The major powers divide their global influence, conquer lesser nations, and pocket the profits.
I am speaking, of course, of the treaty ofTordesillas, in 1494, when power over the known world was divided between Spain and Portugal (by the agreement of Spain and Portugal) education.nationalgeographic.org/resource/treaty-tordesillas/
"The story goes back to the earlier advances of Portuguese and Spanish explorers into the eastern Atlantic in the 15th century. Already at the time, first the Portuguese and then the Castilian crowns successfully lobbied the papacy for recognition of an exclusive right to navigate, trade, and vest their authorities over the coasts of Africa and the isles in the Atlantic. The first voyage of Christopher Columbus (1451–1506) across the ocean in 1492 formed the occasion for the promulgation of a series of papal bulls by Pope Alexander VI (1431–1503). Through the bull Inter Caetera of 4 May 1493, the pope granted the two Iberian crowns an exclusive right to the outer-European world, dividing their respective spheres of influence by drawing a line 100 leagues (320 miles) west of the Azores and the Cape Verde Islands. Portugal could lay claim to any territories to the east of that line, while Spain was allotted the lands and seas to the west of it.
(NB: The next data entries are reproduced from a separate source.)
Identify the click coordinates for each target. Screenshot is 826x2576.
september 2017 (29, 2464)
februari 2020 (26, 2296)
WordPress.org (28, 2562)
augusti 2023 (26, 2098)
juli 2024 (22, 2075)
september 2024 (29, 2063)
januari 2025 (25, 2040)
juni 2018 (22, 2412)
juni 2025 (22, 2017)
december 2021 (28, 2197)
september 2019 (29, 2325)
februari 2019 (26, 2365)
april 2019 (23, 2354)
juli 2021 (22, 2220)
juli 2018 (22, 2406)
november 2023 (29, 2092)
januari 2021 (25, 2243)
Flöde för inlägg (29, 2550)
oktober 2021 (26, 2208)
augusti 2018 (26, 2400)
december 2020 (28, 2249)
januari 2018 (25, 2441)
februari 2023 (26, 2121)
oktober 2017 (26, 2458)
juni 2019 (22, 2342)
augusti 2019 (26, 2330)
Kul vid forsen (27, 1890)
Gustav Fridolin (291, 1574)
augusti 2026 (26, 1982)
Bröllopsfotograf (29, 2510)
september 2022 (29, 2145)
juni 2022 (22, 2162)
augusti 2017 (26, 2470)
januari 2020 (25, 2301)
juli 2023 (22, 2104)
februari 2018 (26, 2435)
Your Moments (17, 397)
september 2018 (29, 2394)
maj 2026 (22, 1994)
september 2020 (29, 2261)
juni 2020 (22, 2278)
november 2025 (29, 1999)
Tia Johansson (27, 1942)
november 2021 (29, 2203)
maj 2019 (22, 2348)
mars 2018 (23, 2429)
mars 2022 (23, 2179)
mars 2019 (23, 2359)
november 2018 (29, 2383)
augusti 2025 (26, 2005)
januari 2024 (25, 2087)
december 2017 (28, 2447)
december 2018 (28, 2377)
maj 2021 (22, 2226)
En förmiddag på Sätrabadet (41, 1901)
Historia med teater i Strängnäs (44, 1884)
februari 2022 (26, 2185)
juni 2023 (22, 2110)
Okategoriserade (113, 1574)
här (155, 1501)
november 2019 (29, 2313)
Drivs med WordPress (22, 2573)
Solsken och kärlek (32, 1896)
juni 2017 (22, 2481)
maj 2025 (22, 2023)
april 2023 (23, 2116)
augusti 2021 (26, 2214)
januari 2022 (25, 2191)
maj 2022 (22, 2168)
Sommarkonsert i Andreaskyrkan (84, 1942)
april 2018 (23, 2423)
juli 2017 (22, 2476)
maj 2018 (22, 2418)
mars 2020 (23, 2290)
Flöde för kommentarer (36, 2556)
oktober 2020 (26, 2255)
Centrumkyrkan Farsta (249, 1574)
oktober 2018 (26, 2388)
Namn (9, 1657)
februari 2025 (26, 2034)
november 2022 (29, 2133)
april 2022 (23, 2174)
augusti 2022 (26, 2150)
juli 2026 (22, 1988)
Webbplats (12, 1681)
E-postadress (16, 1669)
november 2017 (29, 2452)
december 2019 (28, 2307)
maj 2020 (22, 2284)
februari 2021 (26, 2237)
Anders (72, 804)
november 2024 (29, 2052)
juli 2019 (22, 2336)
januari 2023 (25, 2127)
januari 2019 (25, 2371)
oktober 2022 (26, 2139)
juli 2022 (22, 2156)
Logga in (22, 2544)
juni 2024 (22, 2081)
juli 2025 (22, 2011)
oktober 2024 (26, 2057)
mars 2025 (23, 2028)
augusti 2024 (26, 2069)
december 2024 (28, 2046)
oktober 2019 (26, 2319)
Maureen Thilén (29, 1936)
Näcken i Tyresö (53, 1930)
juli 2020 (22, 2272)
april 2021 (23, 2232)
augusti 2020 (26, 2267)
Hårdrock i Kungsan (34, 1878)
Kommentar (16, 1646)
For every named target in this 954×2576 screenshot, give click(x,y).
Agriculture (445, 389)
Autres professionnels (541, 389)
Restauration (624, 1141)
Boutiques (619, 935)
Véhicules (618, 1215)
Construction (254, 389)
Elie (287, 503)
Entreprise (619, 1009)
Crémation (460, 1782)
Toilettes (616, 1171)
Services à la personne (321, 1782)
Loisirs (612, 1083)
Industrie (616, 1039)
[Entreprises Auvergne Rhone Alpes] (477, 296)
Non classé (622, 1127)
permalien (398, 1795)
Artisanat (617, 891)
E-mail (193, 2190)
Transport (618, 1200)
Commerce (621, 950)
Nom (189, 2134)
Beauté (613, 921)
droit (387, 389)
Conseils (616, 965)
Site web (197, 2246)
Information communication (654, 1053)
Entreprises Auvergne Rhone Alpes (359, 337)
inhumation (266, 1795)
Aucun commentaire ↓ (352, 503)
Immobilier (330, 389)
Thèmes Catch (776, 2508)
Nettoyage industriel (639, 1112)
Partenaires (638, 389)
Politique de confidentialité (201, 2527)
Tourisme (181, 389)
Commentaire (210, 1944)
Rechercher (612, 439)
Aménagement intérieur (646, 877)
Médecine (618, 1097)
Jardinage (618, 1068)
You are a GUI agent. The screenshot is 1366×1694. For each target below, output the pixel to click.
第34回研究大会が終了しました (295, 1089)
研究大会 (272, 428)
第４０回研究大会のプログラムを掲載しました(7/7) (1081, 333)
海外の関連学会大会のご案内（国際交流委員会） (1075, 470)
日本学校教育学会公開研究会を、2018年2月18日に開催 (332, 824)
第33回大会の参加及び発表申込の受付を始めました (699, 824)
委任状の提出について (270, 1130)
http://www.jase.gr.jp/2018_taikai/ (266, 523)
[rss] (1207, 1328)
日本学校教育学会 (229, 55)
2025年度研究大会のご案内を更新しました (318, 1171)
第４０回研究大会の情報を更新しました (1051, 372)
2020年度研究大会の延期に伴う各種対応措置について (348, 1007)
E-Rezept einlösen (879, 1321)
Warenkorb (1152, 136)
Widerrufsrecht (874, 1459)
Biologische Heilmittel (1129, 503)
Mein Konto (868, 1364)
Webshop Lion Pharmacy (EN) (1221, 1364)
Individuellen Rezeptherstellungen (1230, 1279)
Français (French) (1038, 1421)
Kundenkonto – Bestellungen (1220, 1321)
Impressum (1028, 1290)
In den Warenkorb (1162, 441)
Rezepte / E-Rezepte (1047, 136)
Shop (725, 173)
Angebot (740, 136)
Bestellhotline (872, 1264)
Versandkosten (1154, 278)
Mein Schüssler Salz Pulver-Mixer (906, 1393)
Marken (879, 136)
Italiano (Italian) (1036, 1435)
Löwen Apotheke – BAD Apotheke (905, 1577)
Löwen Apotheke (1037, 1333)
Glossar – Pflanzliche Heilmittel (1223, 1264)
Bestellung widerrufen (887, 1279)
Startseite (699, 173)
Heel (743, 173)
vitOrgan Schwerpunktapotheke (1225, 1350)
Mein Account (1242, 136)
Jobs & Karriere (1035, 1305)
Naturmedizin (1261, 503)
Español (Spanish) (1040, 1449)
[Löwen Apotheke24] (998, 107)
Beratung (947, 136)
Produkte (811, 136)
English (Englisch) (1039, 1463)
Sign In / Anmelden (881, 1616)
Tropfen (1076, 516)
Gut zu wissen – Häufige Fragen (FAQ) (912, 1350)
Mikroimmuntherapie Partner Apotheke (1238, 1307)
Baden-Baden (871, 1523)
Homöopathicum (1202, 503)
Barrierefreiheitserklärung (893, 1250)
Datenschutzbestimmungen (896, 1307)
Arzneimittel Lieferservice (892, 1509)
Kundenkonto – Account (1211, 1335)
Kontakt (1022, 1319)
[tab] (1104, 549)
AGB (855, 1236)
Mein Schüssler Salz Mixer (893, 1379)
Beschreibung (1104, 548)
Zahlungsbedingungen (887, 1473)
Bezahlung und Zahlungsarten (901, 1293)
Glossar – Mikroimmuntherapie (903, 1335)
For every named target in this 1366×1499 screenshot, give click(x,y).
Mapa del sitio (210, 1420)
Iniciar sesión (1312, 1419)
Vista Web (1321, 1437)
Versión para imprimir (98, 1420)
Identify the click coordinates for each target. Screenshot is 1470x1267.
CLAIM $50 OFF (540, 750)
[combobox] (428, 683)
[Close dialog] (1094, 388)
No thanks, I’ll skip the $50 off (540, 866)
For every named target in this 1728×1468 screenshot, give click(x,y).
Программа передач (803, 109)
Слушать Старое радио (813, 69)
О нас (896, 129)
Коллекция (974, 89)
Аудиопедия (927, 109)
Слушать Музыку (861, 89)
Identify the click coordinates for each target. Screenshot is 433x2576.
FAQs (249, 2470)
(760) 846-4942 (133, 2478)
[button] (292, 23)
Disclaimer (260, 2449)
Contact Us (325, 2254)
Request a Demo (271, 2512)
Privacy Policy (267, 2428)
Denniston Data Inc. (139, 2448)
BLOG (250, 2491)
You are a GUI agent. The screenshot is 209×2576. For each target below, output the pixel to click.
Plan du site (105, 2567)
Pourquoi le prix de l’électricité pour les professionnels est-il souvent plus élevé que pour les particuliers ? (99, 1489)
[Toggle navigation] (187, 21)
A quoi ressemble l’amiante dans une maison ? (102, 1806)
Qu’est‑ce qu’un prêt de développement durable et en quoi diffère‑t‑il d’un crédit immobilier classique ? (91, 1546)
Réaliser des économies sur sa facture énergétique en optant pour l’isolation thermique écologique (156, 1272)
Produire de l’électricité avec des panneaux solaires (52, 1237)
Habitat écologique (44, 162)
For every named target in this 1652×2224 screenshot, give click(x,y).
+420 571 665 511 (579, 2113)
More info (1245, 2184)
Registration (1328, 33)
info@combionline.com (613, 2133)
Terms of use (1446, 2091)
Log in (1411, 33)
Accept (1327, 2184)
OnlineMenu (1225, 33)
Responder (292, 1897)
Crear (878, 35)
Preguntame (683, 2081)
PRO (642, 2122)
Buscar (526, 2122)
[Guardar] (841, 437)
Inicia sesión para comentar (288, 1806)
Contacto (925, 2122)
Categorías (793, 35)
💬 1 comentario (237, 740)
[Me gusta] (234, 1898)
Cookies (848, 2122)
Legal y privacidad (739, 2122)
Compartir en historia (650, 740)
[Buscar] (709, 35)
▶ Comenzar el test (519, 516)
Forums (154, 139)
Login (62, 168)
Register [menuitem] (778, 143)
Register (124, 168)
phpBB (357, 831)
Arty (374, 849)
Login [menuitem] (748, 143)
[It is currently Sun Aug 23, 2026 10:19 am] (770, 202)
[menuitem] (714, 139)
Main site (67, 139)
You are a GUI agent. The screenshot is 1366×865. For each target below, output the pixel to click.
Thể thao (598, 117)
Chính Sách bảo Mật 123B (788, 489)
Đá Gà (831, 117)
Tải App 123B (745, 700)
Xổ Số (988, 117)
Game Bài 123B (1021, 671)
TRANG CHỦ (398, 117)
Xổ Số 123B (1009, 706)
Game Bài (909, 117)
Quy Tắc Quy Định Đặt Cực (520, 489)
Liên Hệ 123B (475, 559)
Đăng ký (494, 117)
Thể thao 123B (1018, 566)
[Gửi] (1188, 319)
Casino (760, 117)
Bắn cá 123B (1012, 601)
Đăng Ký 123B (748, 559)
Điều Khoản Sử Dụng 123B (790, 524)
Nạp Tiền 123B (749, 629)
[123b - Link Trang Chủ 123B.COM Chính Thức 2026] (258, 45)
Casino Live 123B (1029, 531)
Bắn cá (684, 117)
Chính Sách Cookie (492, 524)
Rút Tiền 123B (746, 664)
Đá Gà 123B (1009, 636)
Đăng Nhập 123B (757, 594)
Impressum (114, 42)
The following year, the two parties amended the bull in the Treaty of Tordesillas (7 June 1494), by agreeing on a different line, running 370 leagues (1,185 miles) westwards from the Azores and Cape Verde Islands. This brought, inadvertently, the eastern shoulder of South America into the Portuguese sphere. After the first circumnavigation of the world, the two Iberian powers agreed on the dividing line in the Pacific between their spheres (Treaty of Saragossa, 22 April 1529)." opil.ouplaw.com/page/714
I wonder where the line has been drawn to divide the spheres of influence between Russia and the USA once Trump has annexed Venezuela, Greenland, Mexico, Cuba, and all his further planned colonies?